Mgr. Ondřej Vašíček Ph.D.

Research Topic: NATURAL AND SYNTHETIC PSEUROTIN ALKALOIDS AS IMMUNOSUPPRESSIVE COMPOUNDS

Small organic molecules isolated from fungi represent a highly attractive compounds that have a potential for the modulation of specific physiological processes by affecting individual cellular pathways. A particularly interesting group of such fungal secondary metabolites is pseurotins, ergot-like alkaloids containing a 1-oxa-7-azaspiro[4.4]non-2-ene-4,6-dione core, that comprise a family with over twenty five members such as azaspirene and synerazol. Pseurotin A, the first described member, was isolated in 1976 from the fermentation broth of Pseudeurotium ovalis Stolk (Ascomy-cetes) by Bloch. Further, pseurotins are also produced by Aspergillus fumigatus (e.g. pseurotin A, 8- O-demethylpseurotin A, pseurotin D, F1/F2, 11- O-methylpseurotin A, and synerazol) as well as by Neosartorya sp. producing azaspirene, and Penicillium strains producing pseurotin A. Pseurotins have interesting biological activities. In addition to their antifungal and antibiotic activities, pseurotins were shown to modulate cell differentiation, to possess anti-angiogenic activity, and to inhibit endothelial cell migration, and to regulate enzymes of cellular metabolism. 

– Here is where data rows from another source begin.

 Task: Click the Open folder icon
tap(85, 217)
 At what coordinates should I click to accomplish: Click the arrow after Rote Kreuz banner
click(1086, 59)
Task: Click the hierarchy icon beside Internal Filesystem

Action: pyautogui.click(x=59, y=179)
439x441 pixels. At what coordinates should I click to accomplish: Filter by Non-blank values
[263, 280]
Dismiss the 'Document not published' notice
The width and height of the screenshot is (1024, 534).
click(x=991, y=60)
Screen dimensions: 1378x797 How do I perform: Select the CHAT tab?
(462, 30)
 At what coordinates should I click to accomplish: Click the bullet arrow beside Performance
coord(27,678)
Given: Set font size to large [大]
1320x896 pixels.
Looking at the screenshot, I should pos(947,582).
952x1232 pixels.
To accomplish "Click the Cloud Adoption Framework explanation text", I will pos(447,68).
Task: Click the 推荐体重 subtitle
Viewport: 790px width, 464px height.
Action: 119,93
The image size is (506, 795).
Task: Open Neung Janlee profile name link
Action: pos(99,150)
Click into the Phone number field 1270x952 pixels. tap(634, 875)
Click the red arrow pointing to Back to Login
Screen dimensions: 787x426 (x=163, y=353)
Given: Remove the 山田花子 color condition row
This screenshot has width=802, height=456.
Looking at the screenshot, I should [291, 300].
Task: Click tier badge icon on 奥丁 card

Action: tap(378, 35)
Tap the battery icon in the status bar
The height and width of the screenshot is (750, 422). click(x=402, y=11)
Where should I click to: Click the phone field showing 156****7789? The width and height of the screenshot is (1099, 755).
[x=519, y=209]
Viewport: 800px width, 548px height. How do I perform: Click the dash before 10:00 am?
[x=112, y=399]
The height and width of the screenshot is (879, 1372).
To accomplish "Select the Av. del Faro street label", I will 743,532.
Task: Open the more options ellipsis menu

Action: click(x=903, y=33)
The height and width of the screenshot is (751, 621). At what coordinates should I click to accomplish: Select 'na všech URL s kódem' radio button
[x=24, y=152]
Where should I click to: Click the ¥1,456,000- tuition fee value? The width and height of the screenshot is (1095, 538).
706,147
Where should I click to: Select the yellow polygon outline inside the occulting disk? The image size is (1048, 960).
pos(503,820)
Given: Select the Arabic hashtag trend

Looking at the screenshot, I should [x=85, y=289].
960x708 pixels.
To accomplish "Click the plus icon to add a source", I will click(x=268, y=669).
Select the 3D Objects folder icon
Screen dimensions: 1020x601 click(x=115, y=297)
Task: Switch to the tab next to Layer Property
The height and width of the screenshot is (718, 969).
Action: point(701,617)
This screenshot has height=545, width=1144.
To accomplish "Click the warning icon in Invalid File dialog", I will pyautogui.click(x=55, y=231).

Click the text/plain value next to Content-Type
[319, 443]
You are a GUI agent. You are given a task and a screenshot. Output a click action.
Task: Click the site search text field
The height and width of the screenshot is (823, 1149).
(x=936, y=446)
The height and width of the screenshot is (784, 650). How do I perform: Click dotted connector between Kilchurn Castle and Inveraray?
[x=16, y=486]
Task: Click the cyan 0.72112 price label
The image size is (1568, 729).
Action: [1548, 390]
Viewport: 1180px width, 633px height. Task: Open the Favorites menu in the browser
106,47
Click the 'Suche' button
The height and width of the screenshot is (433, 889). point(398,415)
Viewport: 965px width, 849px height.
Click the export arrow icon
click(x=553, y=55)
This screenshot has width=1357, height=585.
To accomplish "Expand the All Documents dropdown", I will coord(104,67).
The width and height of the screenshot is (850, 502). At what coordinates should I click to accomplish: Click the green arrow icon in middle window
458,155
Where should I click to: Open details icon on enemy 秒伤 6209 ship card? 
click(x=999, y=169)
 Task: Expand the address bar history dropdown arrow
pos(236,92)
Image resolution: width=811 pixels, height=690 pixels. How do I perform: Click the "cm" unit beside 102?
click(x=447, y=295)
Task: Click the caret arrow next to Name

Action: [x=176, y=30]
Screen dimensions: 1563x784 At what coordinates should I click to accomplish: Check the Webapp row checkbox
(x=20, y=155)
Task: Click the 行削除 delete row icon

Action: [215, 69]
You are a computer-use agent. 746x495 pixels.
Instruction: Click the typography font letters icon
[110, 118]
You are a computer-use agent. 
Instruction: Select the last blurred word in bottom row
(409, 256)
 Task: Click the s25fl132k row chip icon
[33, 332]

Natural pseurotins and analogs thereof inhibit activation of B-cells and differentiation into the plasma cells: We have described our biological investigation of natural pseurotins and several fully synthetic pseurotin analogs thereof. We were able to show that selected analogs decrease the production of IgE in stimulated B-cell cultures with potency comparable to that of natural pseurotins A and D. Our experiments demonstrated, for the first time, that pseurotins A and D, and potent pseurotin analogs inhibit the activation of B-cells via the STAT signaling pathway, resulting in decreased proliferation and differentiation of B-cells. Furthermore, pseurotin D reduced delayed type hypersensitivity response in vivo that suggest reduced adverse response to OVA in pseurotin D treated mice. Although further research is required to fully understand the mechanisms by which pseurotins act on cells of the immune system, our findings are new and advance the current understanding. Ultimately, the work could assist in identification of potent small-molecule inhibitors of IgE production based on the scaffold of natural pseurotins for further development in the context of IgE-related diseases.

Natural pseurotins inhibit proliferation and inflammatory responses through the inactivation of STAT signaling pathways in macrophages: This study has demonstrated for the first time that natural pseurotins inhibited RAW264.7 macrophage proliferation and suppressed their responses to LPS-stimulation. These effects were connected with inhibition phosphorylation of several members of the STAT signaling family and EKR1/2 from the MAPK family in LPS activated macrophages. Moreover, these signaling events contribute to decreased mitochondrial respiration in macrophages. Additionally, pseurotin D showed a greater ability to inhibit macrophage proliferation and responses of macrophages on LPS stimulation than pseurotin A. It seem that structure of natural pseurtoins play a key role and have the potential to utilize these compounds in further investigation as JAK/STAT signaling pathway inhibitors and for the treatment of inflammation related pathological processes but detailed study of the exact site of action is needed.

Pseurotin D inhibits the activation of human lymphocytes: We suggest that pseurotin D has a potential to inhibit T-cell activation, including T-cell proliferation, the expression of surface markers, and the production of pro-inflammatory mediators. Concerning B-cells, pseurotin D did not significantly inhibit their activation; however, it affected their differentiation as it led to a complex change in the surface expression of differentiation markers. Overall, these data widen our knowledge of the pseurotin-mediated modulation of immune response and support the vision that the unique structure of pseurotins can provide inspiration for the design of new chemotypes of small molecules targeting pathologically defective immune system functions under disease conditions.

Pseurotin D induces apoptosis through targeting redox sensi-tive pathways in human lymphoid leukemia cells: Pseurotins are able to reduce the proliferation of lymphoma cells and also induce their apoptosis via the mitochondria and ROS-related caspase pathway. Our results highlight the fundamental role of natural small molecules which could represent a potent new group of drugs for the treatment of lymphomas.